CRITERIOS Con Pablo Medina Carrasco

Hecho en socialismo

El cielo no se puede ocultar con una mano. El régimen de Cuba tampoco puede aspirar a que la protesta en Santiago de Cuba se esconda detrás de una supuesta incitación extranjera a no calarse más su fracasado régimen.

Es el hambre, “caballeros”, la desesperación y la ruina más absoluta y completa de todo un pueblo bueno lo que echa a los cubanos a la calle a protestar al precio que sea, incluso pagando con sus propias vidas.

Ya no tienen nada más que perder. Como dicen allá, “el hambre mato al miedo”.

Digo, ¿así o con dibujitos?

A Venezuela, en cambio, los grandes aliados del régimen perverso de Caracas la prefieren ver como un futuro suceso electoral en donde todos, pero todos sus males, se van a resolver. Mientras, la calidad de vida del venezolano es una lata vacía de cerveza Polar pateada hasta el cansancio popular.

A unos sueldos y pensiones de miseria, pagados en bolívares devaluados, frente a todos los precios de todos los bienes y de todos los servicios calculados o simplemente cobrados en dólares, hay que agregarle la espantosa crisis producida por la falta de electricidad y combustibles que mantiene de rodillas al venezolano de a pie.
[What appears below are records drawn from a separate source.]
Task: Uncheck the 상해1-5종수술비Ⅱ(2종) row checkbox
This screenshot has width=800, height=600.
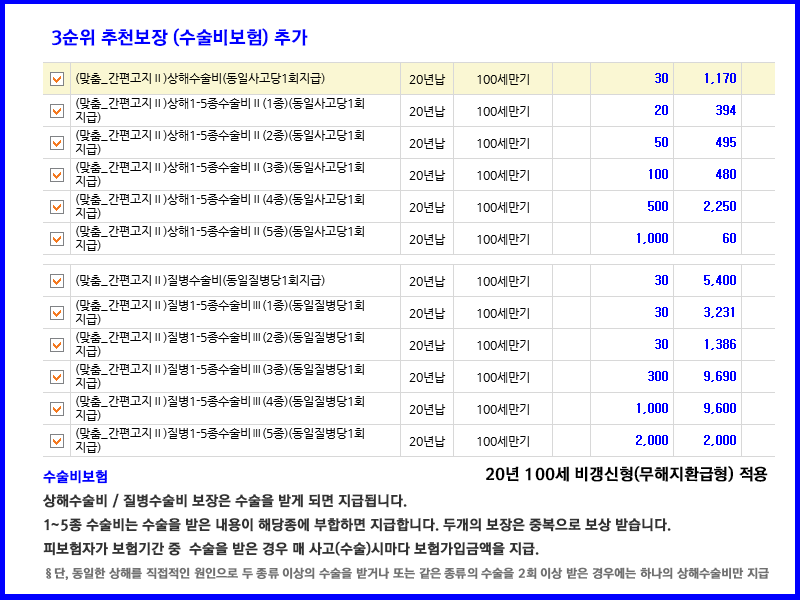Action: click(57, 141)
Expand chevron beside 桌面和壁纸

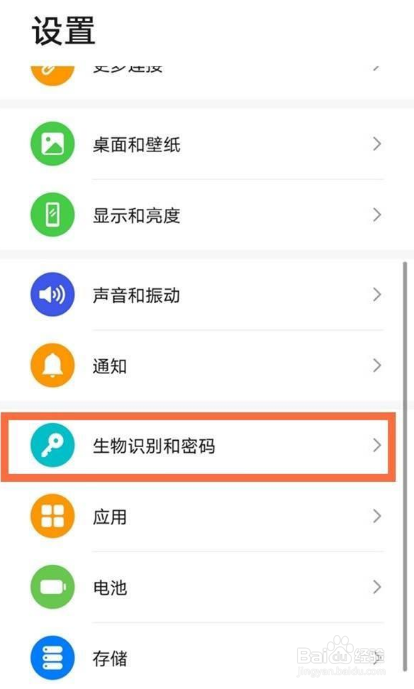[x=377, y=144]
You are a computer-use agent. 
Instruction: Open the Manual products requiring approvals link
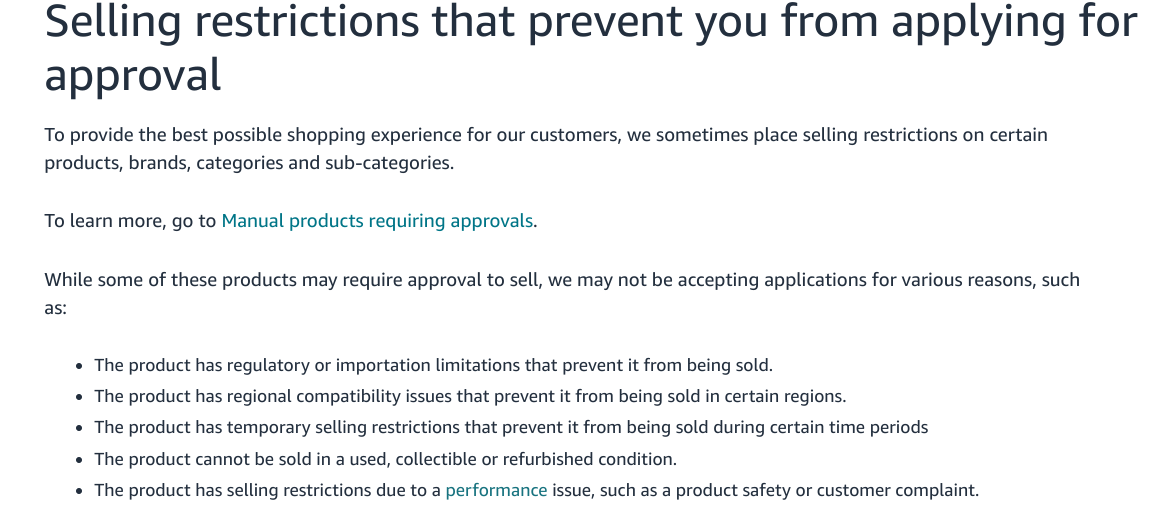point(377,221)
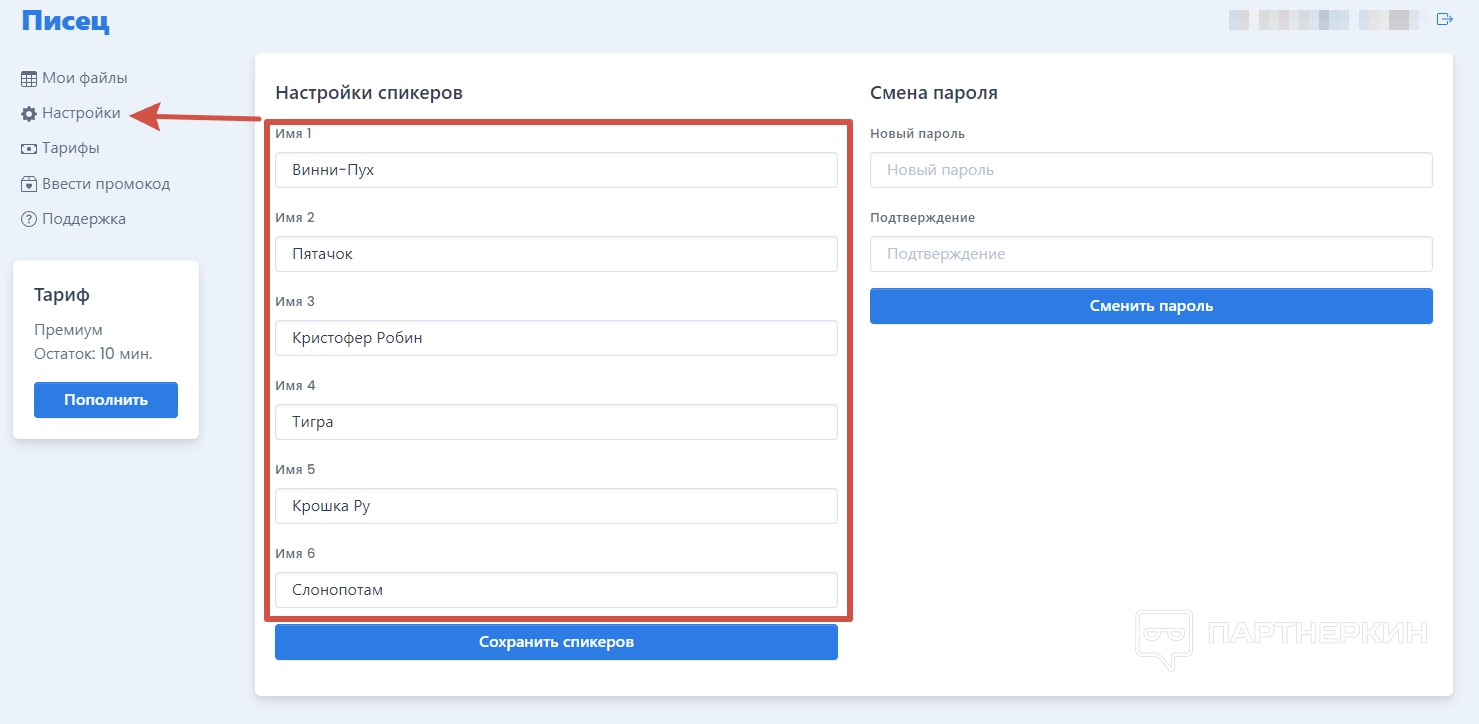Open Ввести промокод page
The width and height of the screenshot is (1479, 724).
click(106, 184)
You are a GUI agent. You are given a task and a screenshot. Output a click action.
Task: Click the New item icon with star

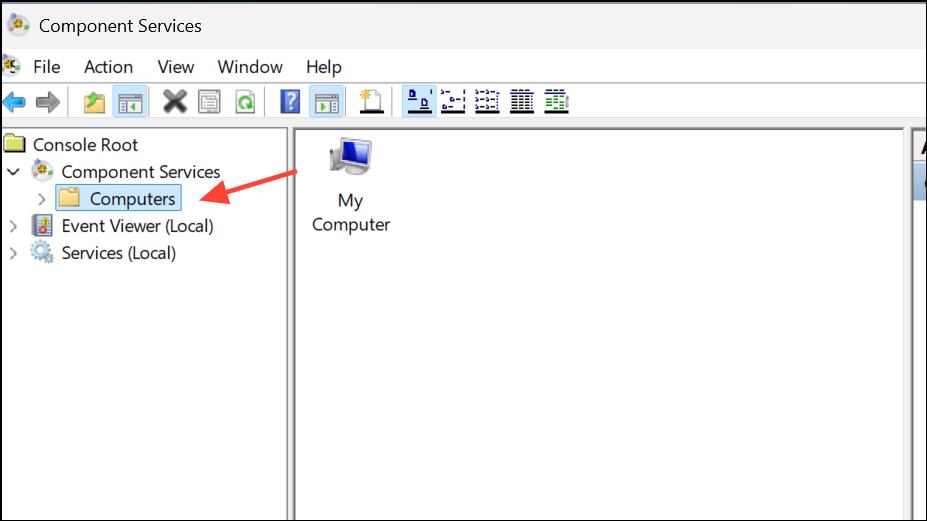coord(372,101)
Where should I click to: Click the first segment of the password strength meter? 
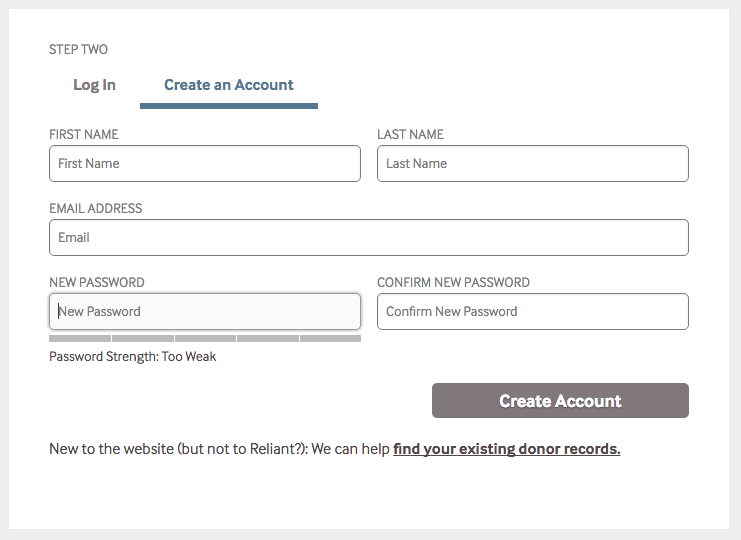coord(80,339)
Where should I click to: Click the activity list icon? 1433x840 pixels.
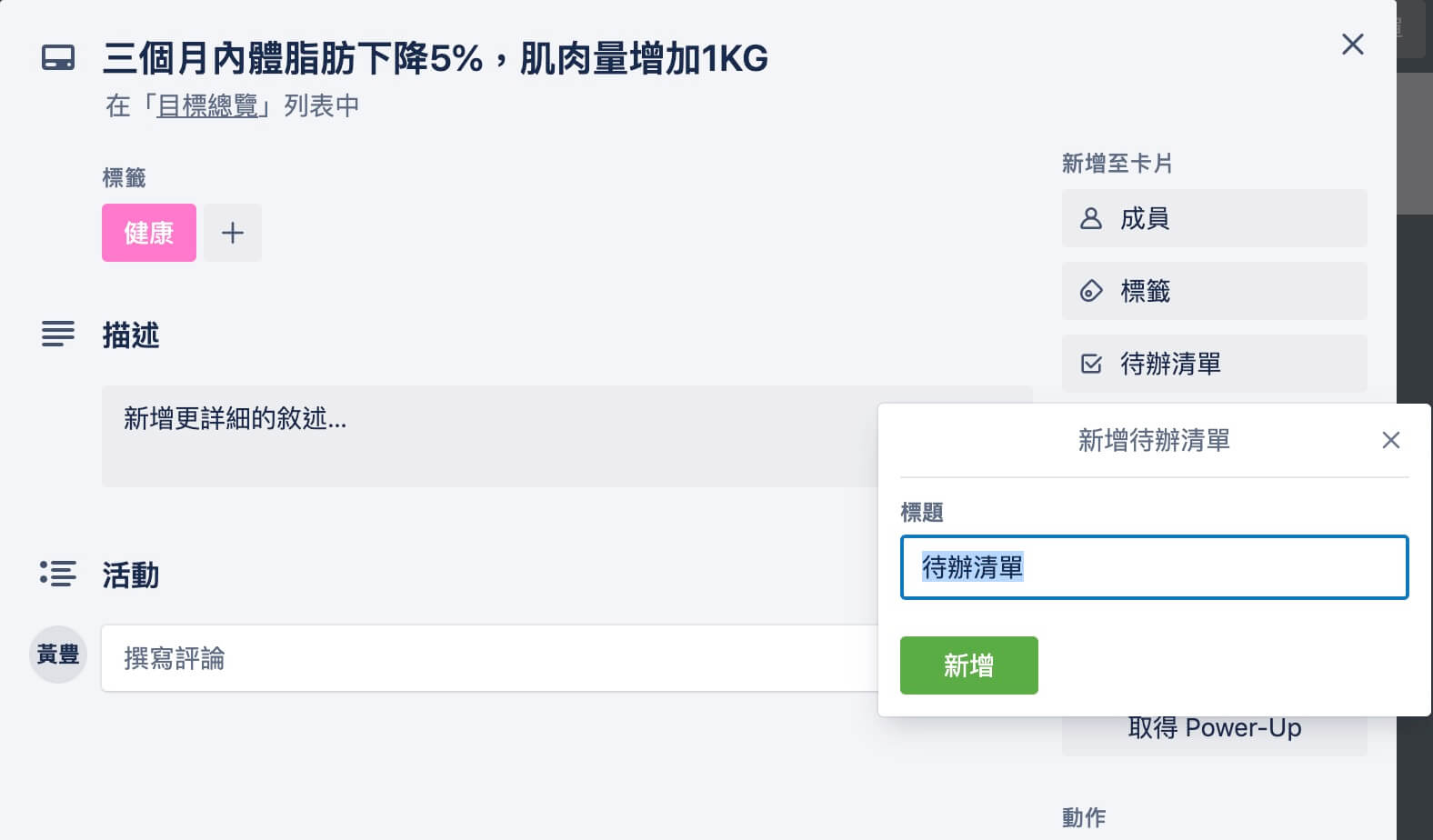tap(58, 573)
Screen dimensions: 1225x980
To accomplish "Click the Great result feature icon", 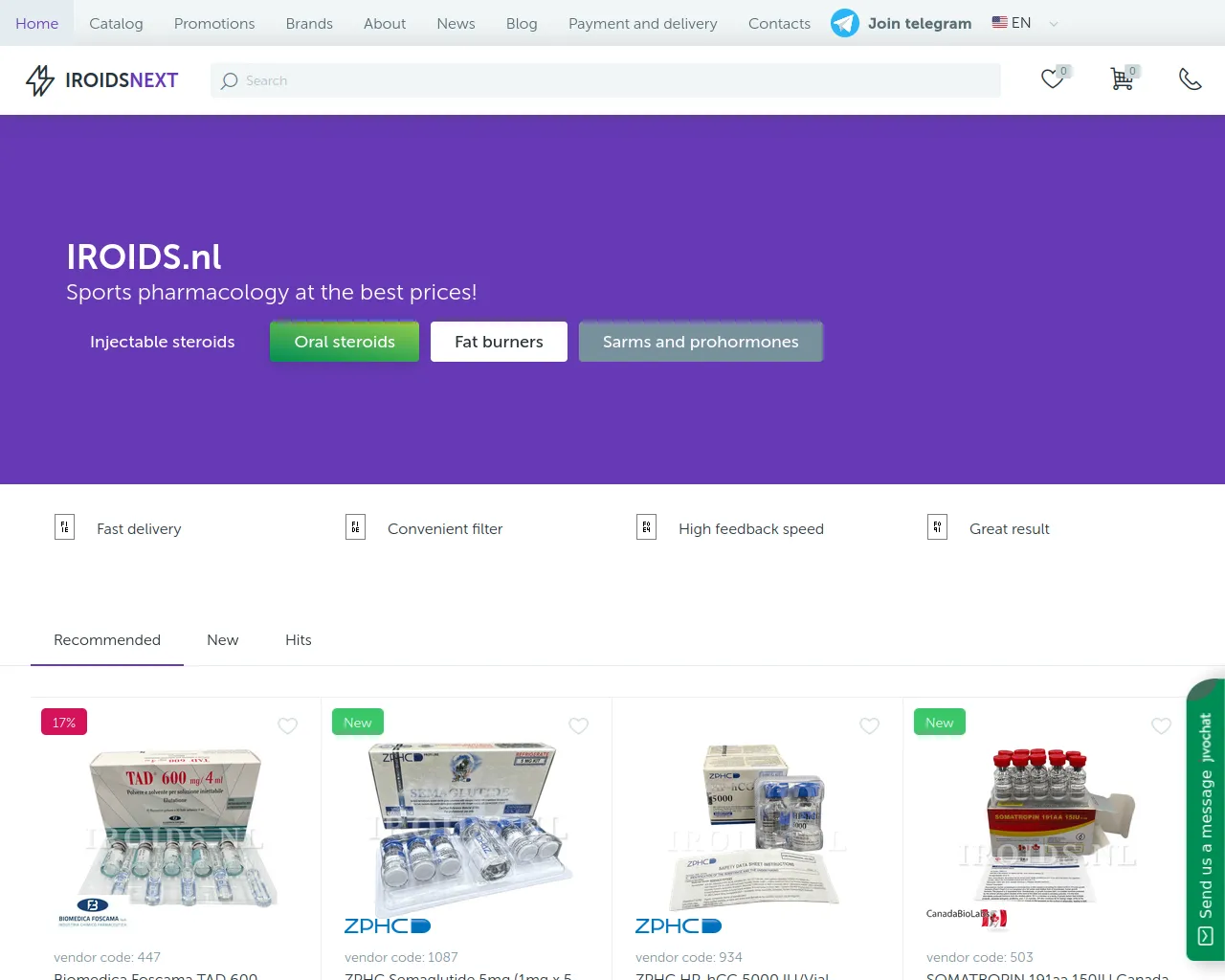I will (x=938, y=527).
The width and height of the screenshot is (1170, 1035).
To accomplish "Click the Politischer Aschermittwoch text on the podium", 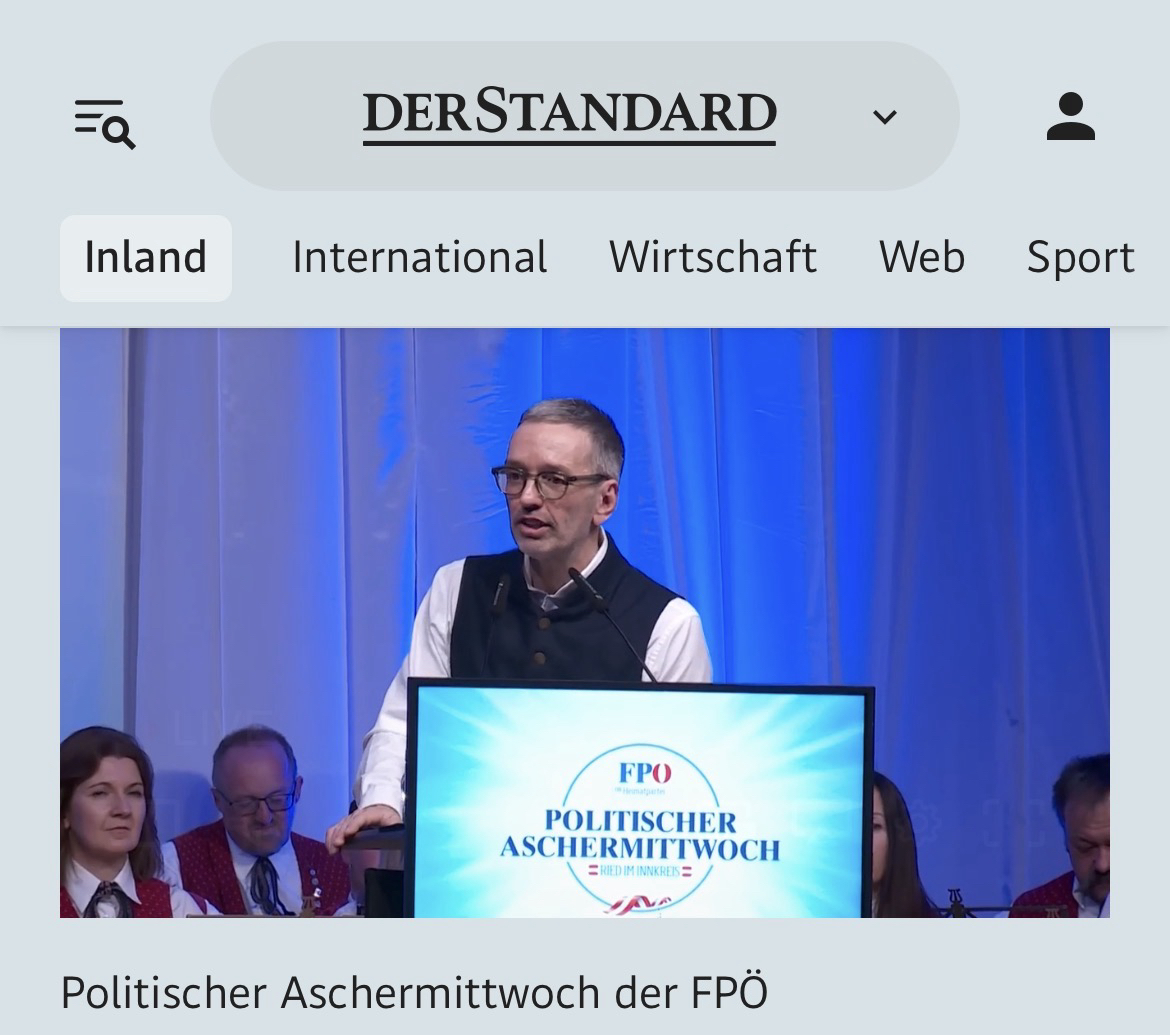I will (640, 835).
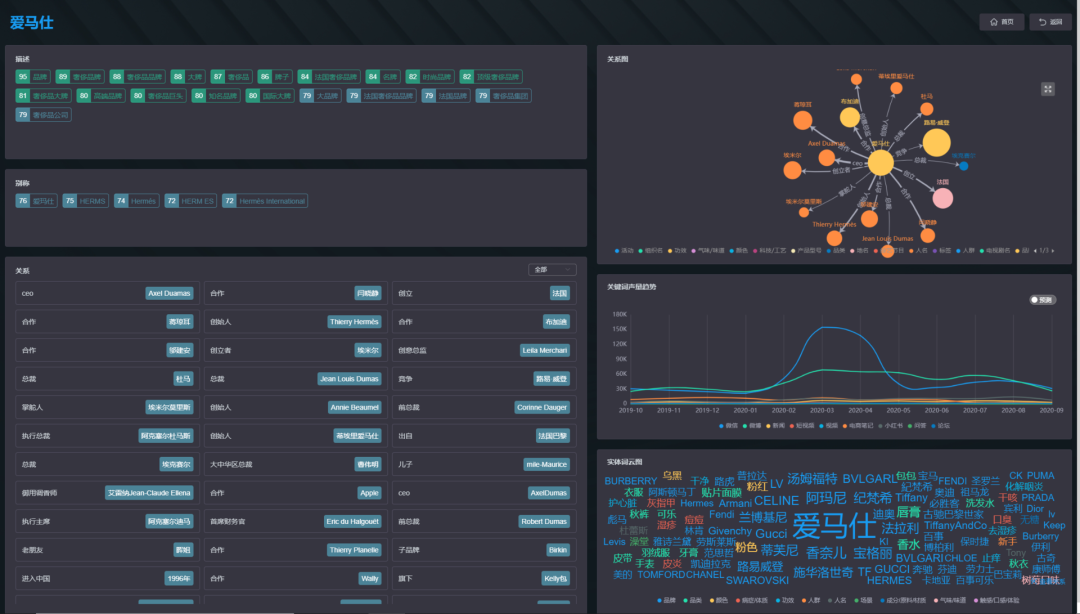Click the large yellow 路易·威登 node
The image size is (1080, 614).
pos(937,143)
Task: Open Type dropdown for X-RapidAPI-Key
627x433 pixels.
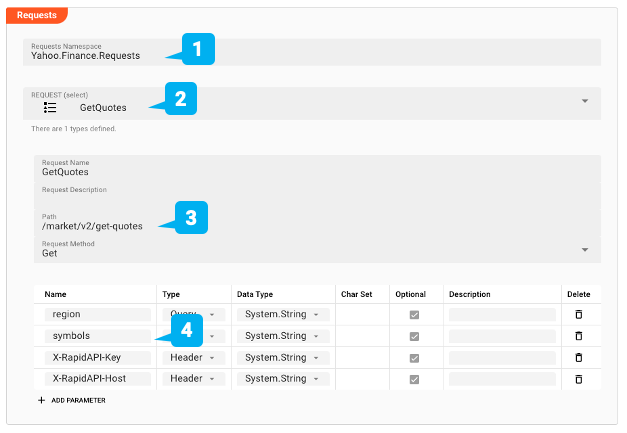Action: point(211,357)
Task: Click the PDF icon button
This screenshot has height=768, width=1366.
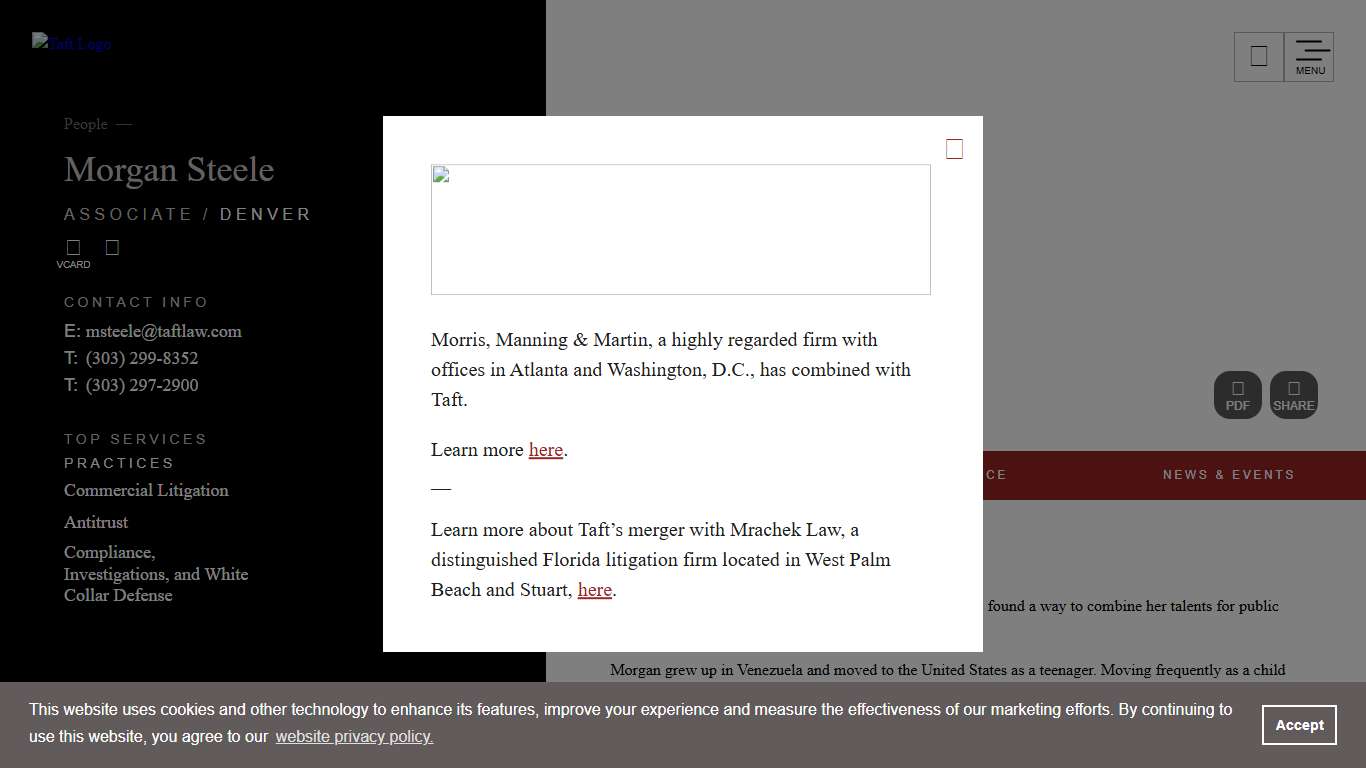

El colapso, que ya casi es total, mantiene a mucho más de la mitad del país diariamente y por más de 14 horas todos los días sin servicio eléctrico. A la gente haciendo colas interminables para echar combustibles, sin gas para cocinar, ni mucho menos gasoil para las máquinas.

Todo se va para el puñado de hampones que controlan a la mísera Cuba. Individuos infames que día tras días hacen más dinero y acumulan un mayor poder hemisférico, sin que tampoco nadie diga “esta boca es mía” y les ponga algún freno.

Así las cosas, debemos recordar el 23 de enero de 2023, cuando los maestros y profesores, conjuntamente con los venezolanos, marcharon por toda Venezuela. A partir de ahí desaparecieron las protestas por las primarias. Asimismo, el inefable Rosales, tampoco ningún otro personaje de la picaresca de los fraudes electorales, ni se pronuncia, ni comenta, ni propone, ni mucho menos confronta al régimen.

El arreglo consiste, sellado en los pactos convenidos por la banda de mafiosos de Gerardo Blyde, en convenir que “de eso no se habla” en el país.

Y la verdad política es que Venezuela ya está parada, al menos eléctricamente y en la totalidad de su economía.

Para aspirar y conseguir un verdadero cambio, y no para retocarle la fea cara al régimen de Miraflores con las elecciones del 28 de julio, lo que Venezuela necesita es darle contenido de conflicto a tanto desastre.

Por eso Venezuela: ¡No te sigas dejando joder! ¡Vamos a ponerle fin a esta VAINA!